DIRECTIONS FOR THIS TASK: Reproduce, word for word, the section of the childhood memoir below that starts with "My mother was" and finishes with "England School Boys.".

DOCUMENT EXCERPT:
↓

My father, who was a labourer at Merseyside Passenger Transport, based on Edge Lane, was the only wage-earner and looking back I don’t know how my mother managed to feed us all. It must have been really hard going for both of them.
Things came extremely close to getting worse when, at the age of two, I developed lobar pneumonia and had to undergo an emergency operation to remove fluid from my lungs. I still have a large scar on my side from that procedure.
My mother was told my chances of survival were slim, even if I had the operation, but, thankfully, I went on to make a full recovery after spending some time in one of Liverpool’s convalescent homes.
After that I went on to live an ordinary childhood for the time, really. I always loved football but there certainly wasn’t enough money to go and watch Everton or Liverpool.
It wasn’t until senior school that I noticed I was doing quite well in sport.
The school had a football team and I ended up playing for them as a centre forward.
I’d have to borrow boots to play in and there was a lad who let me borrow some from him, but his shoe was a size smaller than mine, so the boots were crippling but, of course, I played in them, anyway!
I used to score goals in them and then I started to get noticed and went to play for Lancashire School Boys and then England School Boys.

↑

SOURCE MATERIAL:

↓

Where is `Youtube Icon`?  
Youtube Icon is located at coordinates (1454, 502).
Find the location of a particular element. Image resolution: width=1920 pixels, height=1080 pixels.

↑

ANSWER:
My mother was told my chances of survival were slim, even if I had the operation, but, thankfully, I went on to make a full recovery after spending some time in one of Liverpool’s convalescent homes.
After that I went on to live an ordinary childhood for the time, really. I always loved football but there certainly wasn’t enough money to go and watch Everton or Liverpool.
It wasn’t until senior school that I noticed I was doing quite well in sport.
The school had a football team and I ended up playing for them as a centre forward.
I’d have to borrow boots to play in and there was a lad who let me borrow some from him, but his shoe was a size smaller than mine, so the boots were crippling but, of course, I played in them, anyway!
I used to score goals in them and then I started to get noticed and went to play for Lancashire School Boys and then England School Boys.